Tuesday 19 May 2020

5 donut county - dumping coyote's stinky vegetable stand

Dear Readers,

Near the campfire, someone named Coyote stuck their head out and said we were all hopeless now! This startled everyone at the campfire, including Coco, who said they thought Coyote moved away to the desert.

Coyote said they did and that I must've been targeting folks who were down on their luck.

Mira said Coyote was the original owner of the Donut County doughnut shop right? Coyote said they were, but it went out of business when the Raccoons moved into town. They sold the Raccoons the shop and moved out to the desert.

Mira said she was sorry and Coyote said it couldn't be helped, as a coyote's life was like a sad country tune. They made a modest living selling vegetables and thought of it as their way of giving back to folks.

Aw that's sad... What did the Raccoons do to the Donut County business before it was sold to them?

The scene shifted to Coyote's Campground. It was out in the desert and the sky was pinkish. There was some kind of a wheel stand with corn on it, a campfire and two tents. One of them had Coyote's head sticking out of it. There was also a big billboard sign here with the display out of view. I deployed the hole.

I started swallowing stuff up around the campfire and another Coyote stuck their head out the other tent, looking at the hole. I swallowed up the boxes supporting the corn stand and swallowed up the corn as well. 

I then swallowed up the campfire, making giant pieces of popcorn shoot out of the hole. Birds then few down to get the popcorn and I swallowed them up too. By then the coyote went back into their tent and I swallowed that up too.

The music here had a scattered beat and some ukulele strumming. It was ok and nice enough.

The scene zoomed out a little with the other coyote looking at me from the remaining tent. I swallowed up the fencing and the rest of the rocks and the tent. I didn't get the billboard though... oh well. This was how Coyote fell, tent and all!

I checked the Trashopedia. I described the tent as a "Fake house that's easy to steal from" and the popcorn as "Corn that was punished" :) hehe. I called the campfire an early type of television, the soup can a small food fortress and that if you made a crow mad it would steal your credit card number. Love these descriptions!

Back at the campfire, when Coyote told their sad story, Mira asked me if I had something to say to Coyote. I said yeah... vegetables stink!!!!

Salt agreed and Mira went LOL before saying ahem and that she meant an apology. I said I was sorry they thought vegetables tasted good? Haha :)

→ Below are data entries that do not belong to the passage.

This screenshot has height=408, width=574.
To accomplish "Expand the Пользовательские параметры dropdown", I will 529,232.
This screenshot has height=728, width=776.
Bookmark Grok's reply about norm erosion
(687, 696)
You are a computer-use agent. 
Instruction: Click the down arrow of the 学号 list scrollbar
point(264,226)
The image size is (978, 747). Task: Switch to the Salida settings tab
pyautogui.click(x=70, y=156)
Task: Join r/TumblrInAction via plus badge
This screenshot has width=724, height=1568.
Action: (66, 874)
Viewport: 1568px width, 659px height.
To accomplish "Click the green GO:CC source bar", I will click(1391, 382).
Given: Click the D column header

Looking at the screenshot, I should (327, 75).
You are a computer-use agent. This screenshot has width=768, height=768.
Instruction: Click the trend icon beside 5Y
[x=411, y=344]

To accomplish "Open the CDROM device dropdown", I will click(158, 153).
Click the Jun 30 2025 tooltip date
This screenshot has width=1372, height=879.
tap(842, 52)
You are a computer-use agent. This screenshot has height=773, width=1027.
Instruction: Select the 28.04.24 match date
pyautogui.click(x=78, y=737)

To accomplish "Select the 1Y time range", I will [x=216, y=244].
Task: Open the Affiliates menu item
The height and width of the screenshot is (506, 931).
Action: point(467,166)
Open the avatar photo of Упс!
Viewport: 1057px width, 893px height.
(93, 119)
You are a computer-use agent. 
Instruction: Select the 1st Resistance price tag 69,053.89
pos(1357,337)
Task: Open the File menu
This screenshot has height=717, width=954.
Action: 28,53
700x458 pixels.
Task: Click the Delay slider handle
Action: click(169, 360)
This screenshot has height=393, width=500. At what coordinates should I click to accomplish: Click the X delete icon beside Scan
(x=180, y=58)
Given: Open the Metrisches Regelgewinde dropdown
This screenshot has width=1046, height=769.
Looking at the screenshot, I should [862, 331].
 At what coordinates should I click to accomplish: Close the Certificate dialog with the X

Coyote sighed and said maybe they did stink. They said their sweet tooth was feeling lonesome, and that was why they ordered a doughnut from me.

Ah so that was it... I was wondering...

I turned to Mira and said why should I apologise for delivering that pathetic, vegetable-eating coyote a doughnut?

Man... I'm such a sociopath...

Mira said I wrecked his business. Twice. She also told me to stop saying I delivered doughnuts, asking me what I thought doughnuts were.

Someone named Roma then said who could say? I said exactly. Who could say and that Roma got it.